Transportation costs can impose a real barrier on students making it to class consistently. While community colleges in locations with public transportation can work to offer subsidized or free transit for their students and staff, this isn’t necessarily an option for colleges in small towns or rural and remote locations. However, some colleges have found ways to support the transportation needs of their students to travel from home to campus.
Some colleges and local transit authorities have developed a variety of approaches to facilitate reliable, convenient transportation for students. The Associated Students of Umpqua Community College (ASUCC) operates a program that offers gas vouchers to eligible students who cannot afford to buy gas before financial aid is disbursed at the beginning of the term. This helps students make ends meet before federal and state support arrives in the first few weeks of the semester.
Even when colleges don’t have institutional programs to save students on transportation costs, they can make local resources - ranging from nonprofits that offer help with oil changes to the local transportation authority - known to students on their website, as Ozarks Technical Community College does. Metropolitan Community College in Nebraska offers students information on the locally-run MetrO! Rideshare program, which now offers carpools to locations on campus via the MCC Rideshare Carpool. While the rideshare program isn’t affiliated with the college at all, the information on MCC’s website may help students connect to others with similar transportation needs, offering a way to save on costs and reduce environmental impact to boot.
In addition to everyday transportation expenses, sudden expenses like car repairs can stop students in their tracks if they have no other way to get to class. Many colleges have developed emergency funds that offer support so students can defray or completely cover the cost of repairing their vehicle, helping them get back to class as soon as possible. These emergency funds are developed in various ways, ranging from endowments to a pool of smaller donations. Different strategies may work for different colleges, but the results - helping students meet unexpected needs to stay on track - can be the same.
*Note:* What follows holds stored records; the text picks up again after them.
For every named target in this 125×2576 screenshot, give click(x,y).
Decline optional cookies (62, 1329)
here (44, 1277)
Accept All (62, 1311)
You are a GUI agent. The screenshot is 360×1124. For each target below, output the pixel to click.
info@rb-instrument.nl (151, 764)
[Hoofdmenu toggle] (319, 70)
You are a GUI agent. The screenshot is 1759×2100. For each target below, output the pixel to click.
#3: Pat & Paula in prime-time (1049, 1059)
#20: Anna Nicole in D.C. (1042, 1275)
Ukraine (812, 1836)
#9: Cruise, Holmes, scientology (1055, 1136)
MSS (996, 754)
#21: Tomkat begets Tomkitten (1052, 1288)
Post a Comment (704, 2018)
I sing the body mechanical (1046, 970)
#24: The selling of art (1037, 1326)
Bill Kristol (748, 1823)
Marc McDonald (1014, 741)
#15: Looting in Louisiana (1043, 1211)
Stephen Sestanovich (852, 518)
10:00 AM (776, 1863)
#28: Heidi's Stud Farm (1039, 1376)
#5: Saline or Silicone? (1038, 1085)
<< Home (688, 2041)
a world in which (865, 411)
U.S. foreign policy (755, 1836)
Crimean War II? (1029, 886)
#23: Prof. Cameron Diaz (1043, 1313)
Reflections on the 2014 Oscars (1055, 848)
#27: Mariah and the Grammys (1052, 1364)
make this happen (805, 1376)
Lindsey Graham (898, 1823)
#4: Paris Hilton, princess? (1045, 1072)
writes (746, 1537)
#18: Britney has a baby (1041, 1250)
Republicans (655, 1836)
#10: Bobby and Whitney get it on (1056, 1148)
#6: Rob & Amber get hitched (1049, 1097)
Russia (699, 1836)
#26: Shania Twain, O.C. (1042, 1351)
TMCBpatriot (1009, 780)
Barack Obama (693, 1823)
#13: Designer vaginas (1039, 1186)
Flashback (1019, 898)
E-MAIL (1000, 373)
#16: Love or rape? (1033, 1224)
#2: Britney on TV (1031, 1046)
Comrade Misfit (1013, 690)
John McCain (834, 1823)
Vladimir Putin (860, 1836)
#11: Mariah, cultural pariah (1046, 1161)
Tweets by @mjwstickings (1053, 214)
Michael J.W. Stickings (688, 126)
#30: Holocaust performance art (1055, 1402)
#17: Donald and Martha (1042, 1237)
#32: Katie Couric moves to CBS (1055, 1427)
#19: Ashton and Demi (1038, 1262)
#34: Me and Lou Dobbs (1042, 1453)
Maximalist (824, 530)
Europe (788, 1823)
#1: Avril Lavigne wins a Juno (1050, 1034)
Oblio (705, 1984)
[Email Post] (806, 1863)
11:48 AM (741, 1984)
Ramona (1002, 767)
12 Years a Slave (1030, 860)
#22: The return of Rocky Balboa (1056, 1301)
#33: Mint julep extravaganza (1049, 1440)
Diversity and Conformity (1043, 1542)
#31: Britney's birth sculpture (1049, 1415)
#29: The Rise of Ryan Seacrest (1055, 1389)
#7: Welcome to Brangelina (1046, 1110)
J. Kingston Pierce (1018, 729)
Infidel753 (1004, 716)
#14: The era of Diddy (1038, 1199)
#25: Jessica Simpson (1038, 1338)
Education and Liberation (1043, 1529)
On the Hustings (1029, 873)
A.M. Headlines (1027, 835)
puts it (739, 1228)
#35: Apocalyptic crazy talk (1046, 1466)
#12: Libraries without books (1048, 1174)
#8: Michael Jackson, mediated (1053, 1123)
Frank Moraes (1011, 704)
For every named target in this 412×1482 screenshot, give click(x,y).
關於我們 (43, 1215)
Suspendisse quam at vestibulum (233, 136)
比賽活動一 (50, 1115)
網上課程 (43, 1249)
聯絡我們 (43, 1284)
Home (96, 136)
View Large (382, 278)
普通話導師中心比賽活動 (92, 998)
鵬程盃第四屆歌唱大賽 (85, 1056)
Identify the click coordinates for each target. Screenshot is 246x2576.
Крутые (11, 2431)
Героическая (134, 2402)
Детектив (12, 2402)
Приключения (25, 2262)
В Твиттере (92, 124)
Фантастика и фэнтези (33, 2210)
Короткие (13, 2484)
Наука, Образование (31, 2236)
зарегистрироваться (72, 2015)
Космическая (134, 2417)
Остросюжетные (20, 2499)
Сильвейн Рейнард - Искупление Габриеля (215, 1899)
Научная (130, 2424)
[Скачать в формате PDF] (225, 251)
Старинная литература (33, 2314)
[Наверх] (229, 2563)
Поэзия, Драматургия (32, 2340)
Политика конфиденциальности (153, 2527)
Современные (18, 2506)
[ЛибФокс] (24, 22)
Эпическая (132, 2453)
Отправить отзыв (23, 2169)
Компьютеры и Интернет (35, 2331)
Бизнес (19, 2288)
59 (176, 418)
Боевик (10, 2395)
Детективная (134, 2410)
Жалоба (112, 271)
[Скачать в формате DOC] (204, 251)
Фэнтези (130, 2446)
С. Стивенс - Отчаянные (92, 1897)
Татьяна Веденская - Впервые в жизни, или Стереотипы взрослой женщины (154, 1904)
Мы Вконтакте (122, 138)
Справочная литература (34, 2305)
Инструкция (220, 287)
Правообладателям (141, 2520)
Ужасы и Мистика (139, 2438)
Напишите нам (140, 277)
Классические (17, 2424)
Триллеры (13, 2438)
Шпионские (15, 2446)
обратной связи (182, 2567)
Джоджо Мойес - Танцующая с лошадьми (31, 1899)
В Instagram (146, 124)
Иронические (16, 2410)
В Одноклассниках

When we talk about student aid, we often discuss grants and scholarships that cover tuition, books, and fees. Food and housing costs also rightly factor into many discussions of college costs. However, transportation is also a major expense for our students. We encourage colleges to develop creative, innovative ways to help students get where they need to go so they can succeed. Here are a few questions that institutional leaders can ask about student transportation needs and local resources:
What kinds of transit (public transportation, carpools, bikes, shuttles) are available to your students, and which are most commonly used? Why are some modes of transit more popular than others? Would more students take the bus if they had a pass? What would make carpooling more convenient for students? Would a campus shuttle to a convenient location make the commute more reliable for many students?
Are there local business partners who might be interested in supporting students getting to class or sponsoring a transit program? Support might include resources for purchasing gas, discounted or free car maintenance, sponsoring student public transit passes, “adopting” student parking spaces/passes to cover fees, or other ways to ease the cost burden on students.
Which community organizations provide help with transit needs, and how can information about these resources be communicated to students who stand to benefit? If there are already organizations in your community that offer assistance with recurring or emergency transportation needs, how can students access these benefits?